● **DIRECTIONS FOR THIS TASK**
Copy everything from the start of the entries down to the line containing "(x=28, y=422)", changing "sidebar" to "side panel" and leaving the rest unchanged. Leave the pictures out.

• • •

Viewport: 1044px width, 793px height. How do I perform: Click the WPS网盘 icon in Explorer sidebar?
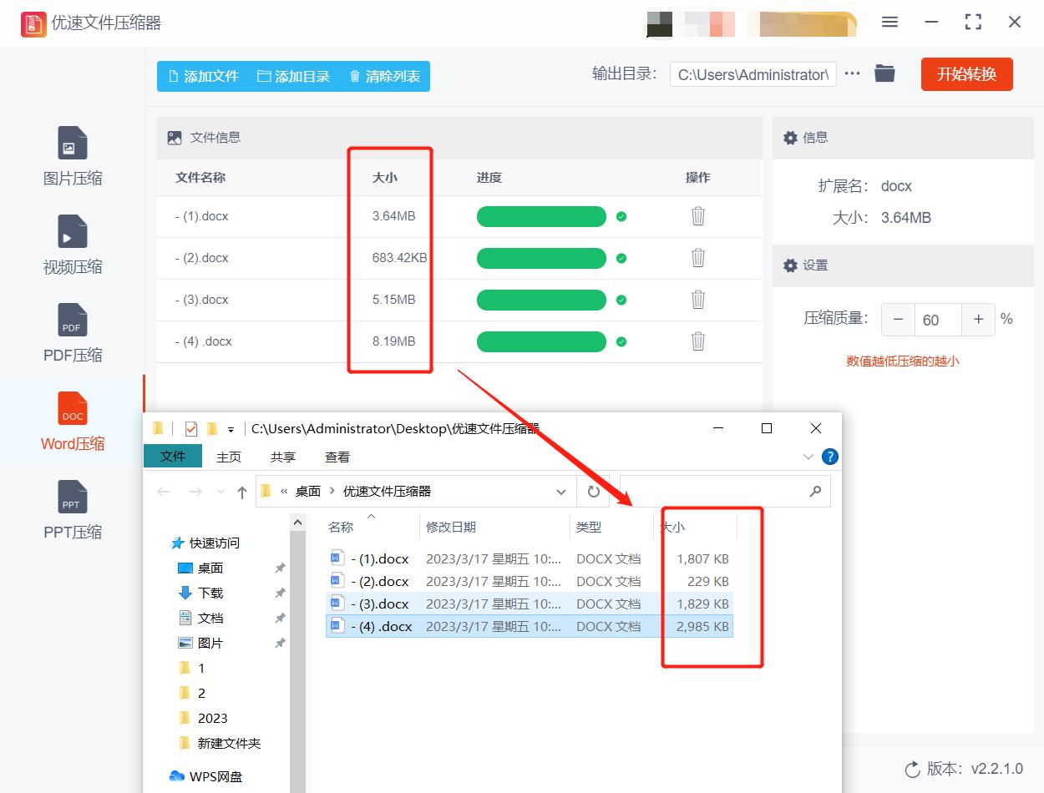178,775
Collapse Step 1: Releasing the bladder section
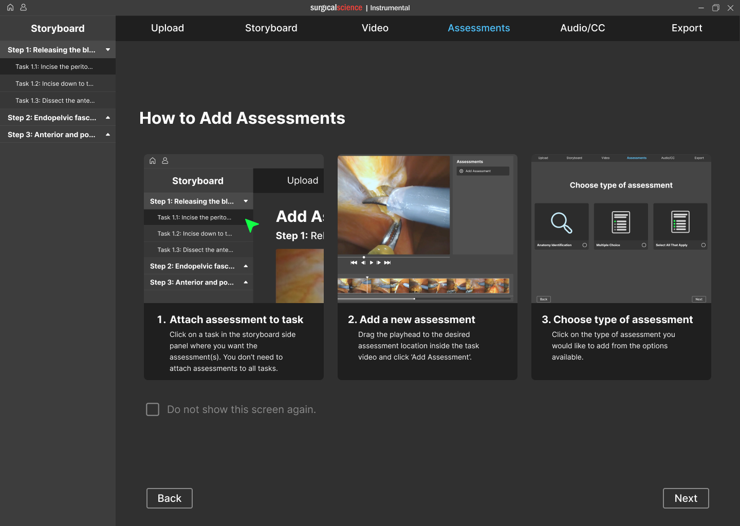Viewport: 740px width, 526px height. tap(107, 50)
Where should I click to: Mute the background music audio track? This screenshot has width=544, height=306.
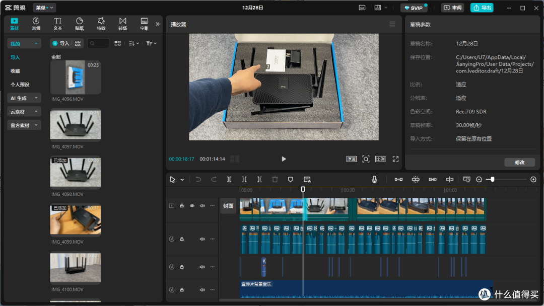[x=202, y=290]
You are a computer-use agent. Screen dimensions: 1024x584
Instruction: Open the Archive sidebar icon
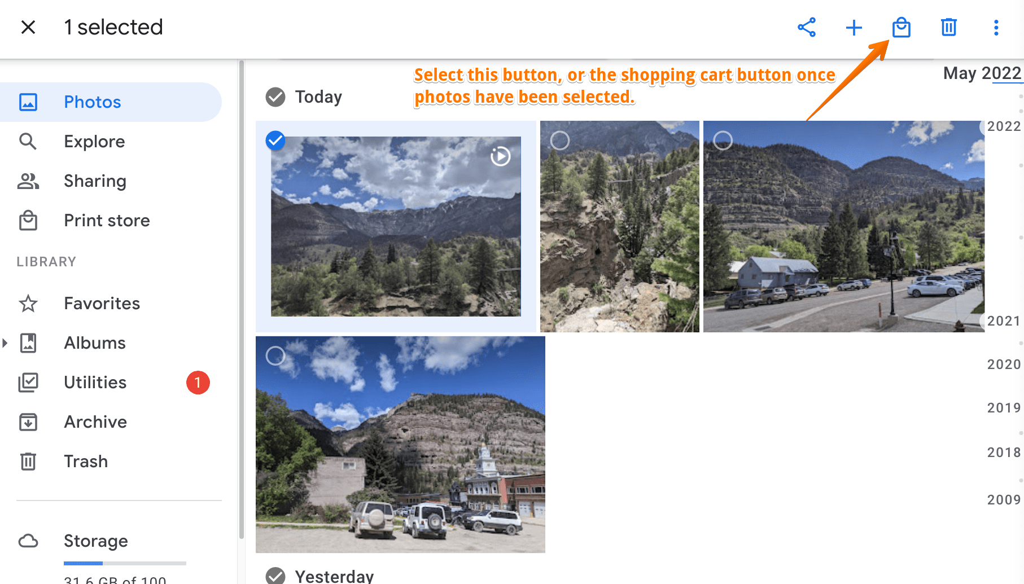(x=28, y=422)
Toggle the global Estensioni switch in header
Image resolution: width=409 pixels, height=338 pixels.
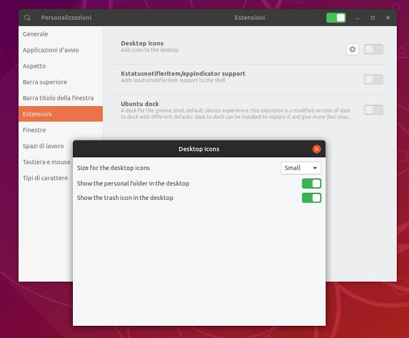click(336, 17)
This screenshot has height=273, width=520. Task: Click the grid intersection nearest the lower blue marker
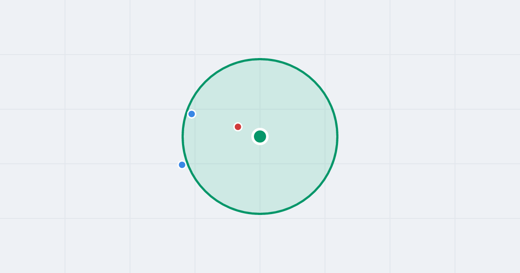tap(195, 164)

• • •

● **RIGHT ANSWER**
Viewport: 1044px width, 793px height. How do I perform: Click the WPS网盘 icon in Explorer side panel?
178,775
Collapse Step 1: Releasing the bladder section
Viewport: 740px width, 526px height. tap(107, 50)
Where should I click to: Mute the background music audio track? This screenshot has width=544, height=306.
[x=202, y=290]
You are a computer-use agent. Screen dimensions: 1024x584
Instruction: Open the Archive side panel icon
(x=28, y=422)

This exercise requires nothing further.